GPU jobs#

Single GPU job#

A Simple jobscript running a CUDA code on a single GPU on IBEX cluster

#!/bin/bash
#SBATCH --time=00:10:00
#SBATCH --gpus=1
module load cuda/11.2.2
./my_cuda_app

It is important to note that there is no requriement of a specific type of GPU requested. In such case, SLURM will default to oldest available GPU to this job.

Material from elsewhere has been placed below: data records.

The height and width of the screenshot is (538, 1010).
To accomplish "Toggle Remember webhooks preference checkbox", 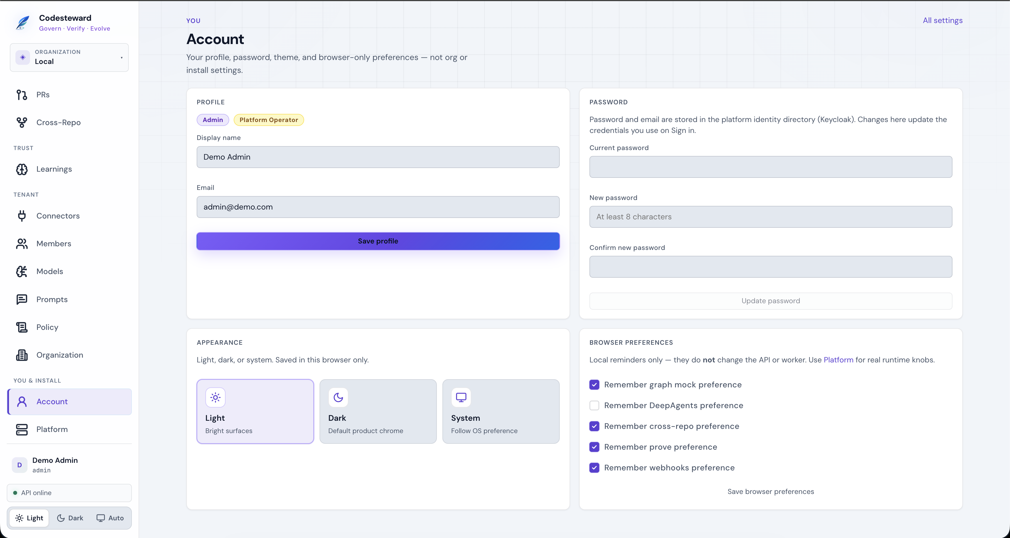I will click(594, 468).
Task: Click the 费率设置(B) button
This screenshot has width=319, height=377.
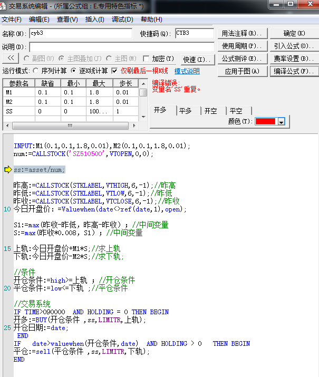Action: [294, 59]
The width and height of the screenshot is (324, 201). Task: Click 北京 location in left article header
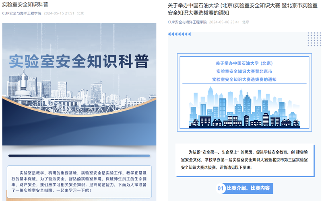[80, 13]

In case you are aware that your application requires a specific microarchitecture of GPUs, with e.g. large GPU memory, or tensor cores, or transformer engine etc, you must add an additional SLURM directive --constraint with the respective constrant name. The jobscript may look as follows after this addition:

#!/bin/bash
#SBATCH --time=00:10:00
#SBATCH --gpus=1
#SBATCH --constraint=v100
module load cuda/11.2.2
./my_cuda_app

Multiple GPUs on a single node#

A Simple jobscript running a CUDA code on 4 GPUs on single node on IBEX cluster

#!/bin/bash
#SBATCH --time=00:10:00
#SBATCH --cpus-per-task=4
#SBATCH --mem=64G
#SBATCH --gpus=4
#SBATCH --gpus-per-node=4
#SBATCH --constraint=v100&gpu_ai
source /ibex/user/$USER/miniconda3/bin/activate my_cuda_env
srun –c 4 python train.py

Multiple GPUs on Multiple nodes#

A Simple jobscript running a CUDA code on 2 nodes, with 4 V100 GPUs on each node and 8 cpus per gpus dedicated to feed data to each GPU. Note that the jobscript requests resources namely ntasks and ntasks-per-node which refer to the number of processes required on each node. cpus-per-node are the CPU cores requested to launch multiple threads on each node.

#!/bin/bash
#SBATCH --time=00:10:00
#SBATCH --ntasks=2
#SBATCH --ntasks-per-node=1
#SBATCH --cpus-per-task=32
#SBATCH --mem=64G
#SBATCH --gpus=8
#SBATCH --gpus-per-node=4
#SBATCH --constraint=v100
source /ibex/user/$USER/miniconda3/bin/activate my_cuda_env
srun -n 2 -N 2 -c 32 python train.py